# What is expected:
Hunt through the entries for the word "width" and copy each line in which it appears.

# The data:
········
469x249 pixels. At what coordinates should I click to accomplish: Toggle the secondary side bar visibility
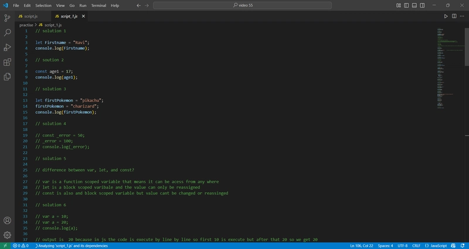point(422,5)
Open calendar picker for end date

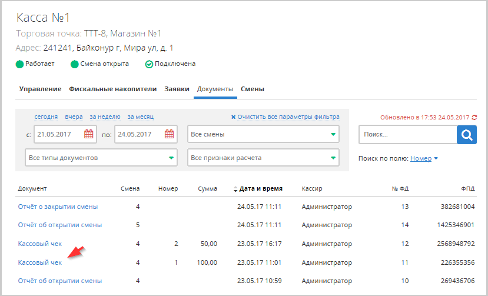[169, 134]
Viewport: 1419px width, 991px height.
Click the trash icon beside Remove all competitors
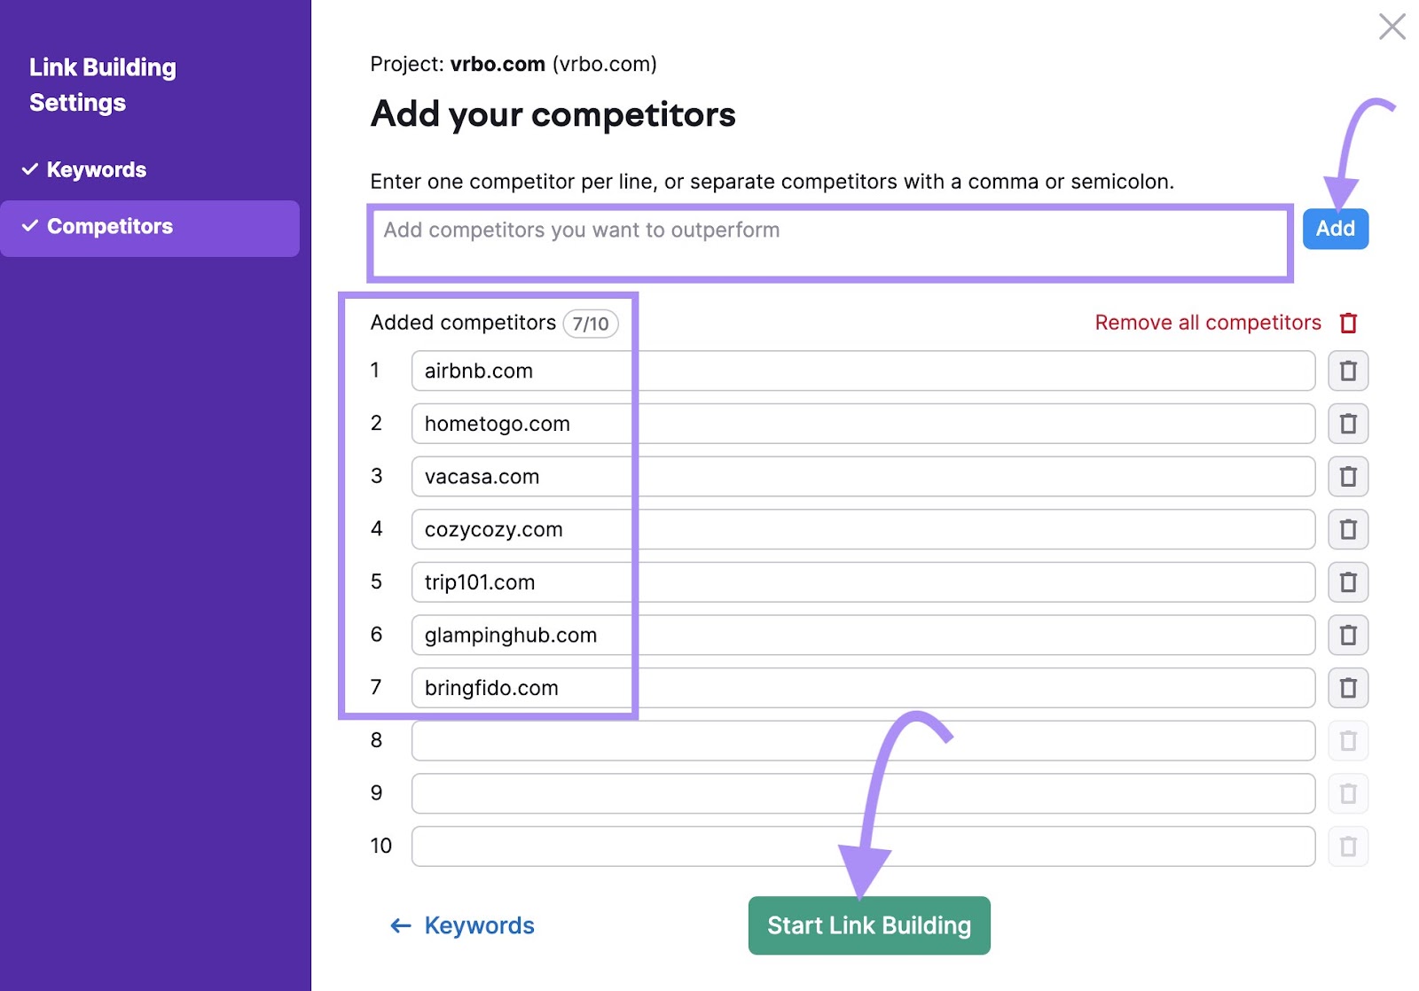click(x=1348, y=323)
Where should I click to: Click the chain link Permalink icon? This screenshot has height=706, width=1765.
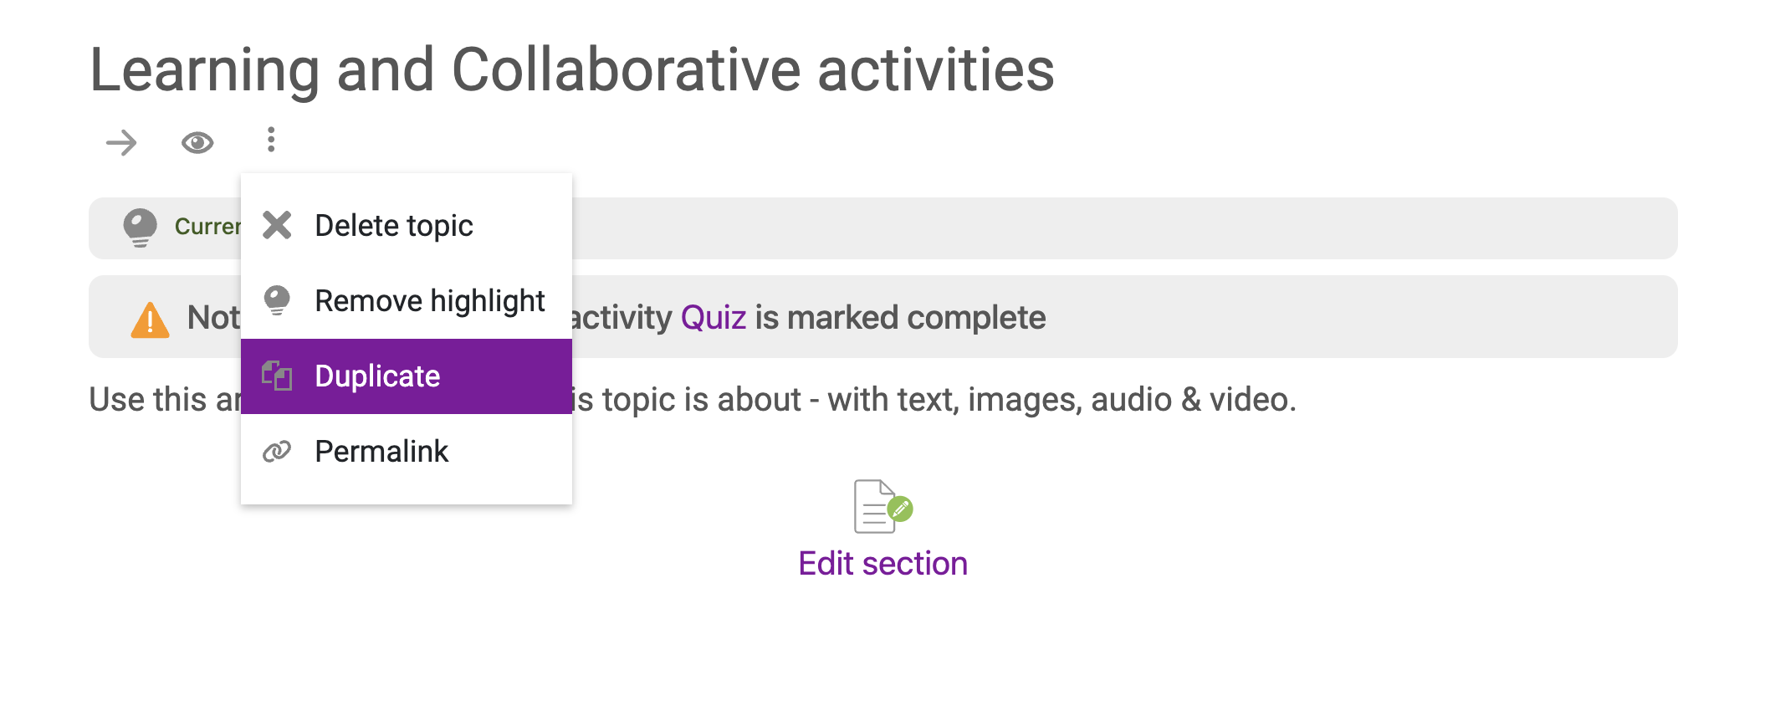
········
# Answer to the exercise:
Viewport: 1419px width, 991px height.
Where should I click to: Click the chain link Permalink icon? This screenshot has height=706, width=1765.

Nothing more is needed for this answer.